As the title states, this is the official support thread for the VP2X, 500 series mic pre build that can be found at our capi-gear.com website. Per a private email request, I felt I should start this thread.

So, if you have any questions feel free to let them fly.

I will also post a few assembly pointers as I have no true "assembly guide". It is a super simple build. About as vintage API as you can get.

--------------------------------------------------------------------------------------------------------
September 21st, 2015 Update:
All support docs for this project can be found on the recently added
Support Docs page at www.capi-gear.com
--------------------------------------------------------------------------------------------------------


Here are some general tips that I like to send out when guys are having trouble. It's a good place to start.
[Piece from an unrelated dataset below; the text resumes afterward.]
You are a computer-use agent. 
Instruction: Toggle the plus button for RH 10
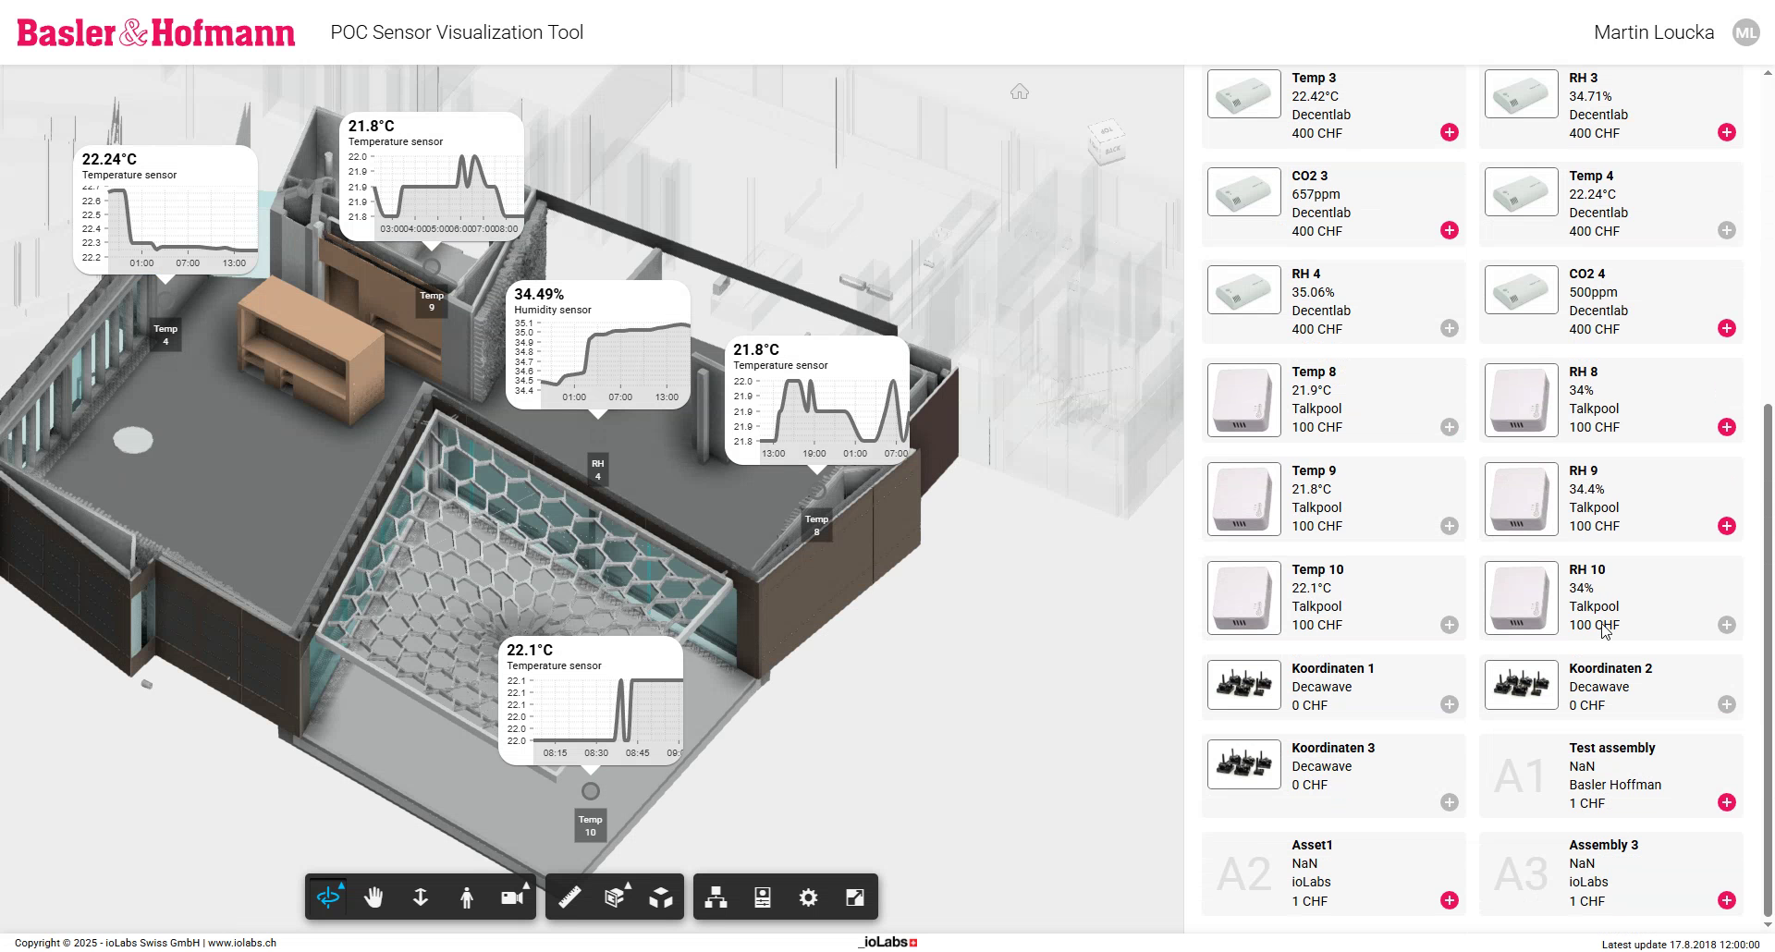(1726, 625)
First, what DOA is it? A pre-built or a DIY? If it's a kit, swap the opamps and see if the problem follows. Also, have you seen the DOA install page DOA install I highly recommend never testing a new preamp build with a new opamp build. There are too many variables and you may never know what the issue is. If it's a pre-built opamp from me, chances are, it is not bad. Gary and Scott both run them in for many hours before sending them to me.

Have you completed the pre-start tests at the end of the old VP2x Assembly Guide? If you are building a VP312, the C to O DCR value will be about 8.5 ohms. Make sure all voltage readings are correct.

Double check all component values and make sure caps are facing the right way. Resistors cannot be measured once both ends are soldered to the PCB. You will get many odd readings. Either use the color codes to verify or one end must be desoldered to get an accurate DCR reading.

Double check the lead colors/pads for the output transformer. Take your time and be sure. Countless times I have heard back from folks who checked and checked and then a few days later realized that some of the leads were placed incorrectly.

Next, reflow the solder on the 3 pushbutton switches.

If it's the Grayhill stepped gain option, do you have 25k when measuring between the to outside pins of the switch? If not, check with a magnifying glass as there probably is a short between some solder pads. These can be checked end to end by probing between adjacent pins. You should get the resistance of each of the R's on the pdf as you work from one end to the other.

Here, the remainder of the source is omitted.